# EXTRACT TO READ:
..............................
Joshua Kroeker, Chief Product Officer at Contour, provides a glimpse into the future that the global trade network is building.

 

At Contour, we believe in a future in which global trade lifts communities out of poverty, connects cultures and bridges economic gaps. To achieve this positive future – and achieve it sustainably – the only path forward is the expansion of trade finance and an increase in its accessibility.

Ultimately, trade finance will need to become much simpler to provide and access. To us at Contour, this necessitates trade going digital, but the industry has found this easier said than done.

 

The path to the future

“Real generosity towards the future lies in giving all to the present.” – French philosopher Albert Camus.

The future of trade finance will be full of intuitive, digitally-native and standardised solutions embraced by all. But to make that a reality, we need to act today to move our industry forward. Drawing on the lessons from our collective missteps, we must go on an inclusive journey that provides value at every step.

Too often, technology platforms try to change too much too fast or build solutions that will only add value in an imagined future world. We believe that all solutions must be focused on what they can do to solve a problem today, however small, and then progress together on that journey forward. With this approach, a platform can expand the value and the network as it grows, adding features and functions incrementally as the industry increasingly accepts it.

Letters of credit (LCs) are the perfect starting point. It is common to hear that the path to digitisation is to move away from traditional products such as LCs and adopt new, untested methods of payment for international trade. But LCs are not the problem inherently – it’s the paper-heavy manual process. The benefits of LCs are too great to abandon. They provide an internationally recognised, tried-and-tested standard for risk mitigation and dispute resolution critical to global trade, as well as a data standard that can be applied in all regions of the world.

Contour is leveraging this foundation and addressing the pain points in the process via collaborative workflows on its decentralised network and removing paper through integration with the wider trade ecosystem. As a result, Contour turns one of the least efficient methods to trade into one of the most efficient. We are not only unlocking value from existing trade but creating new opportunities as well. However, we cannot do it alone.

 

The intersection with the physical supply chain

A letter of credit’s promise of risk mitigation hinges on a secure transfer of title through trusted intermediaries from the seller through to the buyer. Today, that basis is in the form of original paper bills of lading. Without digitisting this bill of lading, all other efforts to digitise will fall short of the efficiency gains expected from a digital network.

At this time, shipping carriers and other participants in the physical supply chain are beyond the scope of Contour. This is why an open and inclusive network interoperating across the industry is the only way forward. There are many existing, and a few new participants, offering an electronic bill of lading (eBL) solution that is interoperable with Contour. These are mutually-beneficial relationships as trade finance workflows need eBLs, and eBLs need trade finance workflows.
..............................
# GIVEN REQUEST 1:
Turn the lines of the entries below into a numbered list, dropping blank lines and leaving out the pictures.
The text above and the entries that follow are unrelated material.
..............................
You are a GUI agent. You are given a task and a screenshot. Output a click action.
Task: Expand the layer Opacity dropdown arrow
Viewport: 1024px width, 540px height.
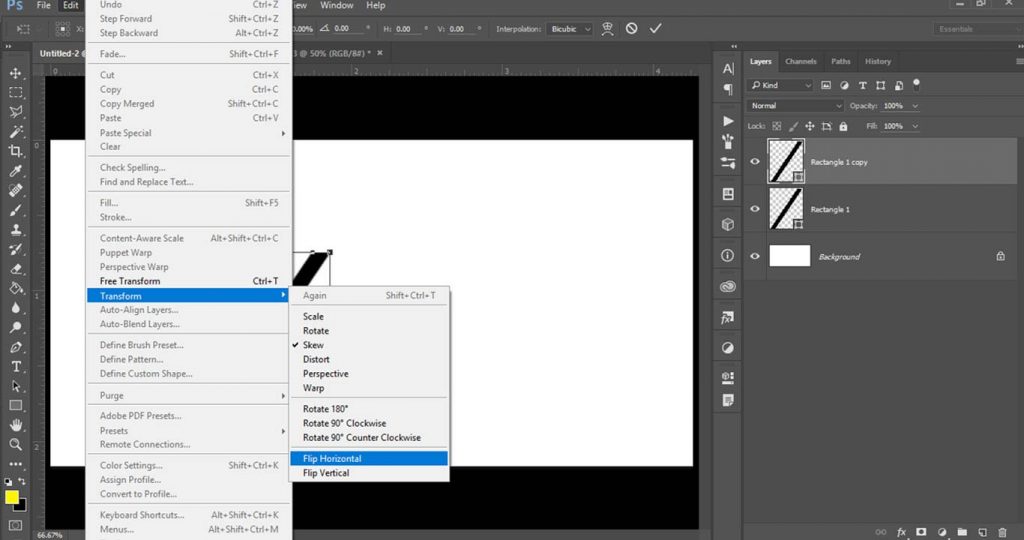click(x=915, y=106)
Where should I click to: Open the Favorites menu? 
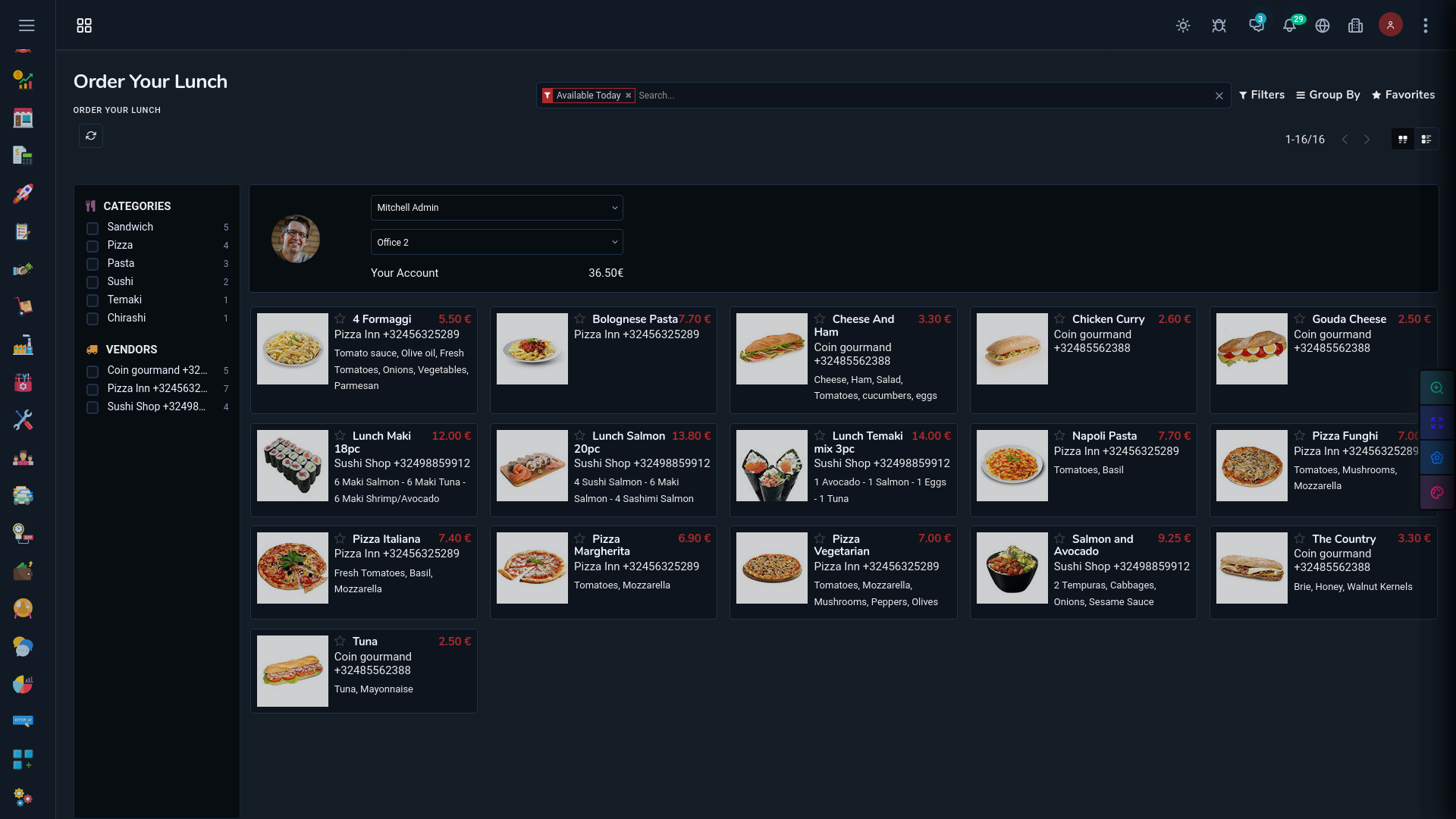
..............................
# GIVEN REQUEST 2:
Answer these questions about the trade finance article:
(a) Who is quoted under the heading "The path to the future"?
(b) According to the article, what is the real problem with letters of credit?
(c) In what form does the basis for the transfer of title exist today?

# WORKED ANSWER 1:
1. You are a GUI agent. You are given a task and a screenshot. Output a click action.
2. Task: Expand the layer Opacity dropdown arrow
3. Viewport: 1024px width, 540px height.
4. click(x=915, y=106)
5. Where should I click to: Open the Favorites menu? 

# WORKED ANSWER 2:
(a) French philosopher Albert Camus
(b) The paper-heavy manual process
(c) Original paper bills of lading